The Eternal Refrain of Tyrants
On the way to work this morning, I tuned into the latest episode of the IKAR Podcast - "Rebellion to Tyrants is Obedience to God." As Rabbi Morris Panitz took his congregation beat by beat through the well-known introductory chapters of the book of Exodus - a new Pharaoh rises to power and enslaves the Israelites, G-d remembers the Israelites and sends Moses back to Egypt, Moses asks Pharaoh to let his people go - I realized two things.
First - Rabbi Panitz points out the strangeness of Exodus 1:8, which says that the new Pharaoh "did not know Joseph." How could Pharaoh not know about the man who had advised the previous Pharaoh, who had saved Egypt from famine, who had helped ensure the economic prosperity of this kingdom for an entire generation? Rabbi Panitz suggests that this is a purposeful not-knowing, an intentional forgetting. Pharaoh chose to forget that Joseph and the Israelites were good, normal, helpful members of society, because it became useful for him to use them as a source of fear. He turned the Egyptians against their Jewish neighbors and exploited the Jews as a source of forced labor.

> [Brief]
Continue the essay on Pharaoh in the book of Exodus from its last sentence.

> [Data shown]

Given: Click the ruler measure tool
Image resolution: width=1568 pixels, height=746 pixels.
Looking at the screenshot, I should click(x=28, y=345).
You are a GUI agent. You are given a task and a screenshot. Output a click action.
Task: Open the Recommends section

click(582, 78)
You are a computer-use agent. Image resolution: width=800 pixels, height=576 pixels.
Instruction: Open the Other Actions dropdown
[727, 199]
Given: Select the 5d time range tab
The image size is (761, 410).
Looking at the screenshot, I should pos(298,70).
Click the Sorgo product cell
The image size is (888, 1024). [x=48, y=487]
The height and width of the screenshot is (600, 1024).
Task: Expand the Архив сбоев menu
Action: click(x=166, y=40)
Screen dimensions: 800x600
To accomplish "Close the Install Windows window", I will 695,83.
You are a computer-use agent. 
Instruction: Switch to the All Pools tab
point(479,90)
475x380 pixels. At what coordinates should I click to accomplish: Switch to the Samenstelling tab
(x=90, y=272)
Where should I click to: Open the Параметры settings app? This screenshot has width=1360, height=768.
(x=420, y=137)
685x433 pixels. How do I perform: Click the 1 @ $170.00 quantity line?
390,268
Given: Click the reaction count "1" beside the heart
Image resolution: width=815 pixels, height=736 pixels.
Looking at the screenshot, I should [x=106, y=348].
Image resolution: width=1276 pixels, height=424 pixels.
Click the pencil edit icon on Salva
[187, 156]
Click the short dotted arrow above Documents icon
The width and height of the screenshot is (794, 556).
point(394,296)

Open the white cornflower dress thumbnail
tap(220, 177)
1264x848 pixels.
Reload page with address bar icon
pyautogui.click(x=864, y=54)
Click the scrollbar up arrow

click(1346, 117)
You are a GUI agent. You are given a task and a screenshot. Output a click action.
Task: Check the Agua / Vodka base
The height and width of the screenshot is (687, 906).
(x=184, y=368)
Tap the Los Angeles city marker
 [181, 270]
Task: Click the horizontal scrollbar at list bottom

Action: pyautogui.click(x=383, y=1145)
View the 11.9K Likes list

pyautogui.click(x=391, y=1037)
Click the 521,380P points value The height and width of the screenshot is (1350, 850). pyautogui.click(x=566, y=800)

> [Exercise answer]
This intentional forgetting might seem strange to us today - but less so for our ancestors. Wasn't that the repeated experience of Jews in the Old World? They would become citizens of a new nation. They would take on essential economic jobs like bankers and merchants (because it was commonly illegal for Jews to own land, and considered immoral for Christians to charge interest). They would help the nation prosper as good, normal, helpful members of society... and then, out of nowhere, the leaders of that nation would "forget" the Jews, rile up the people against them, seize their possessions, and kick them out or kill them.
Our ancestors, writing the story of Moses and Pharaoh into the Torah for the first time, told it through the lens of their current experiences. Mythology is often incredibly useful as an illustration of the present-day world, full of lessons for the future. This ancient story tells us to be cautious - no matter how "useful" we make ourselves, no matter how much we assimilate or try to prove that we're just like everyone else - when a nation's leader needs a scapegoat, they will not remember that we were good, normal, and helpful. They will "forget" us.
Our ancestors knew, and we must remember - we need to see the malice behind such "forgetting," and we cannot allow ourselves to go along with our leaders as they "forget" someone else. We must think for ourselves, remember for ourselves, and speak up for ourselves.
Second - when Pharaoh first came into power, he "did not know Joseph." When Moses first asked Pharaoh to let his people go so that they may worship their god, Pharaoh said, "I do not know this god."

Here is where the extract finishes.